*YOUR ASSIGNMENT:* Repeat the data that follows in full. Do not include the pictures.

[Stored records]
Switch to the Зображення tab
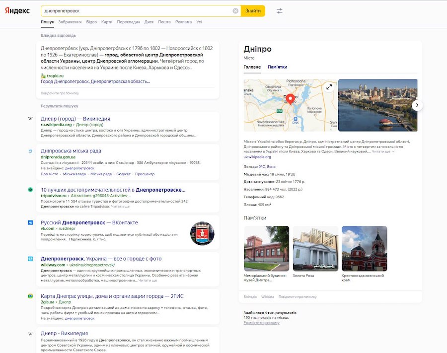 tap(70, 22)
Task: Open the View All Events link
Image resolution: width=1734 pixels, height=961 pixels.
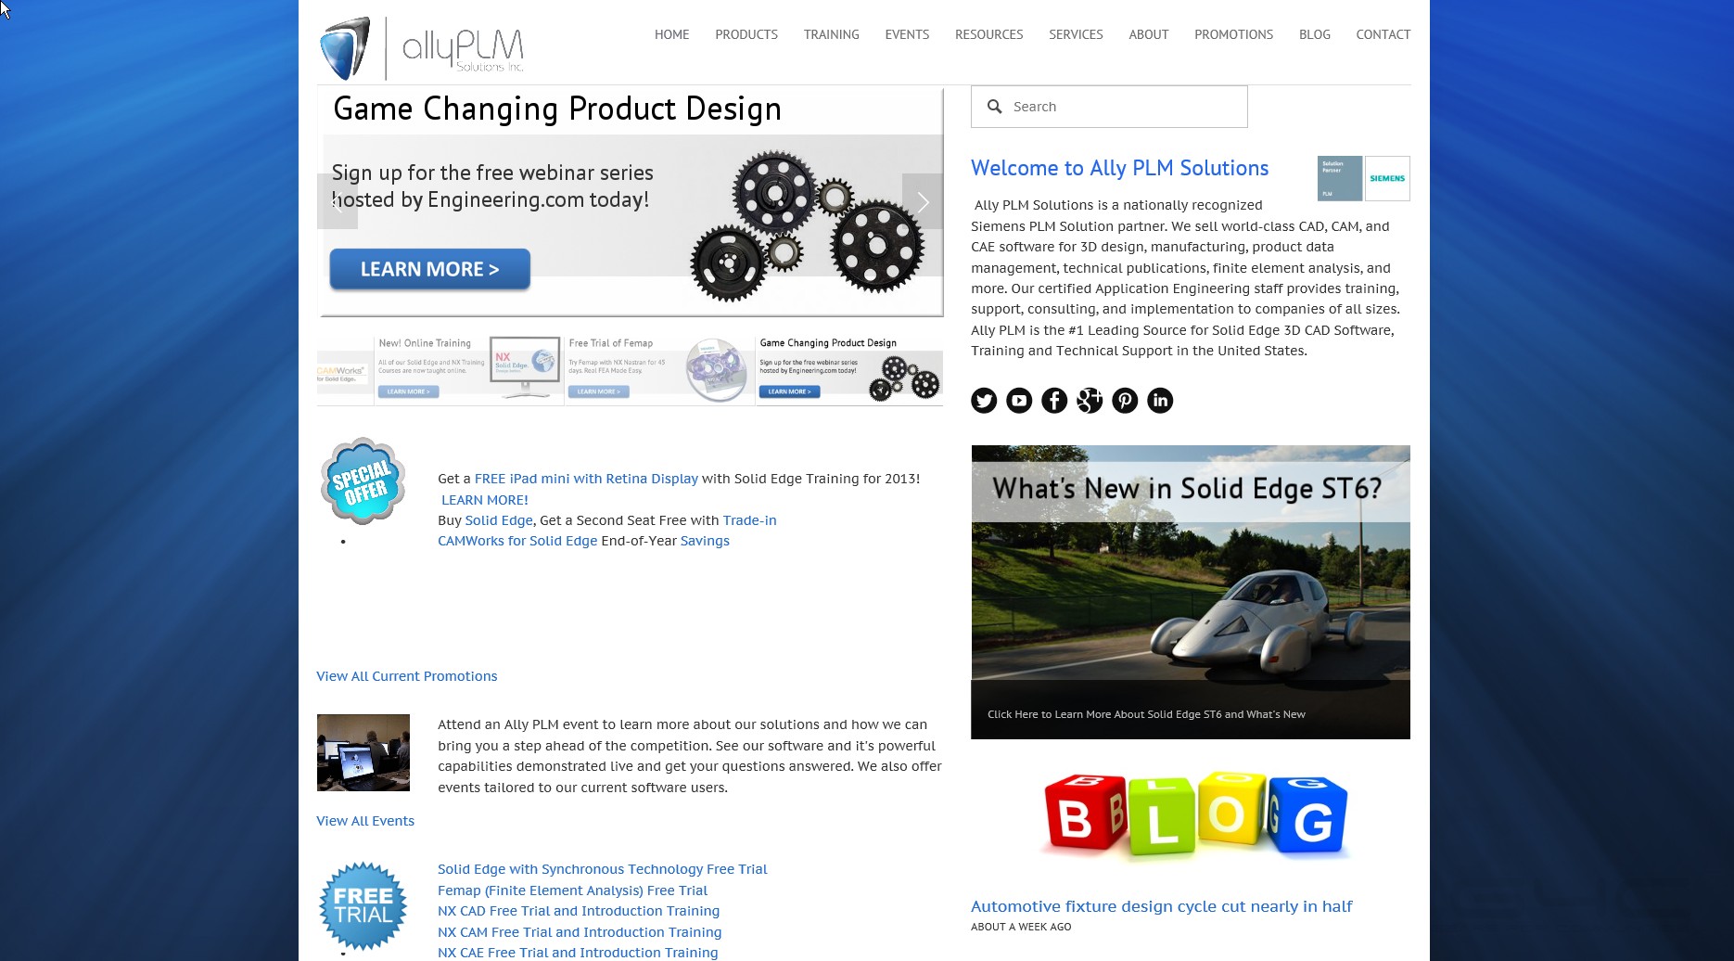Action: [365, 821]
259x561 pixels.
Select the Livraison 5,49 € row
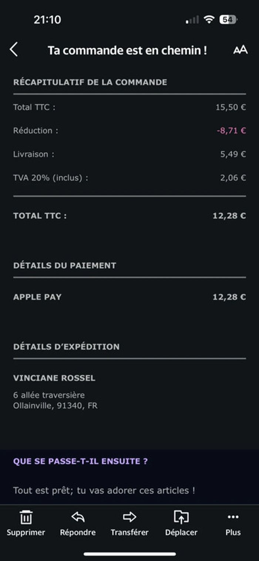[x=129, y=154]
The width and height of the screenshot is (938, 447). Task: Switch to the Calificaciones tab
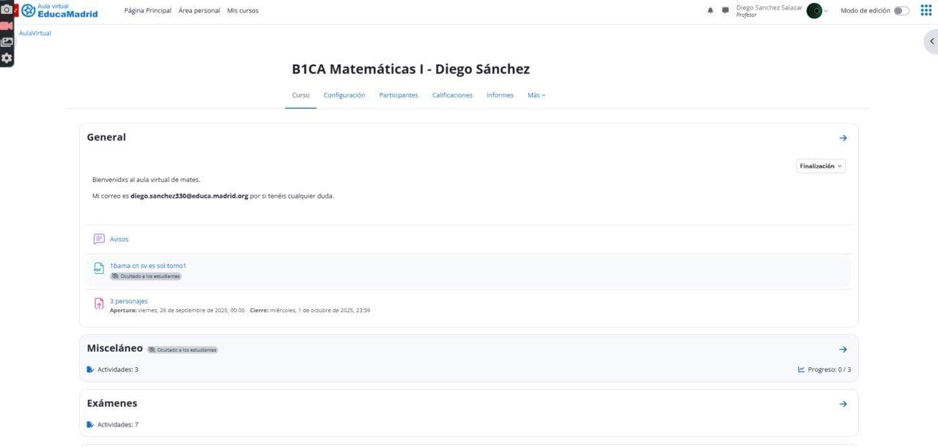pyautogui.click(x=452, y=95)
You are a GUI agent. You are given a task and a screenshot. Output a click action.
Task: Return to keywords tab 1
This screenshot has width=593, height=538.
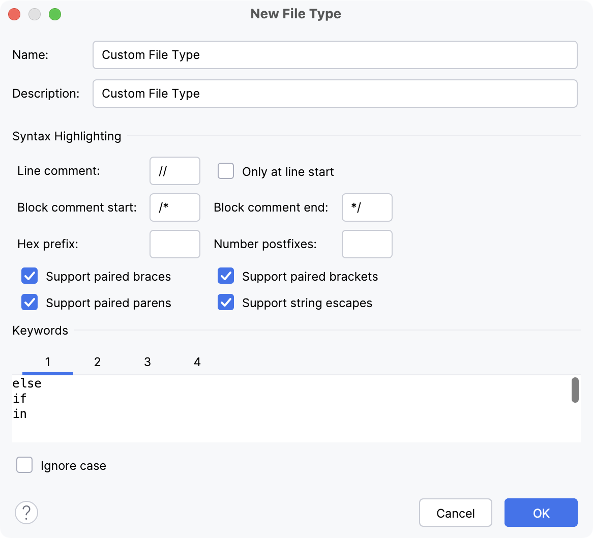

*WRITTEN SOLUTION:*
Switch to the Зображення tab
 tap(70, 22)
Task: Open the View All Events link
Image resolution: width=1734 pixels, height=961 pixels.
Action: [365, 821]
259x561 pixels.
Select the Livraison 5,49 € row
[x=129, y=154]
The width and height of the screenshot is (938, 447). Task: Switch to the Calificaciones tab
pyautogui.click(x=452, y=95)
You are a GUI agent. You are given a task and a screenshot. Output a click action.
Task: Return to keywords tab 1
This screenshot has width=593, height=538.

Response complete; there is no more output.